Items from a data source
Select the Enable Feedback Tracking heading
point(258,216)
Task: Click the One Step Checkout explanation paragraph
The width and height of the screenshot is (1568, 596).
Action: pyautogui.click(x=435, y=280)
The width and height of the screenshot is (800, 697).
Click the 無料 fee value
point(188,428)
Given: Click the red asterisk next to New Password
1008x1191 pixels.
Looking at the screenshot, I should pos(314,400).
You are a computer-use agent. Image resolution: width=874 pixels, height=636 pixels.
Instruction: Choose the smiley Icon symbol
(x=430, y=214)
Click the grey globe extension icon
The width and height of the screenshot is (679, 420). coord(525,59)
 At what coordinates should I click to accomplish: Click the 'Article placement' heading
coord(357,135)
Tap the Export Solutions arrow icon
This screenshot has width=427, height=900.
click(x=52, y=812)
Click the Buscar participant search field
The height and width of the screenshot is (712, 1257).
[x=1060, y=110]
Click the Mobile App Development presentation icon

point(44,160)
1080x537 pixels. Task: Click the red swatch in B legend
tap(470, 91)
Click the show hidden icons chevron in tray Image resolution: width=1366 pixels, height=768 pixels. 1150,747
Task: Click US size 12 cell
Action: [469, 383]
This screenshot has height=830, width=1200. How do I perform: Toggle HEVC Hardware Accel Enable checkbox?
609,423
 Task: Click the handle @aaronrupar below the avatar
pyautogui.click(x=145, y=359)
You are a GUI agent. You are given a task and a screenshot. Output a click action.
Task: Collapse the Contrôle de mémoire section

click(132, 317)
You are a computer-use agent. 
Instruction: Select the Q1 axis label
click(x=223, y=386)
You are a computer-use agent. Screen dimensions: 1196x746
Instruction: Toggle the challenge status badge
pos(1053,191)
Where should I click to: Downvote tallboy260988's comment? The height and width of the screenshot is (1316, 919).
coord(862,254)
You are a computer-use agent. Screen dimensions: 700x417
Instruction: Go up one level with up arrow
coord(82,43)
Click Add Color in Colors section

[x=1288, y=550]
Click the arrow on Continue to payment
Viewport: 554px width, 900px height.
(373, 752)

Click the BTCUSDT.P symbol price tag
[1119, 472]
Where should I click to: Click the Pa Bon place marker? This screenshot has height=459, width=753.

## [Your goal]
Where does the word "computer" occur in the data? Copy every line that has it.

## [Task output]
You are a computer-use agent. Image resolution: width=874 pixels, height=636 pixels.
You are a computer-use agent. 
You are a computer-use agent. Screen dimensions: 1196x746
You are a computer-use agent. Screen dimensions: 700x417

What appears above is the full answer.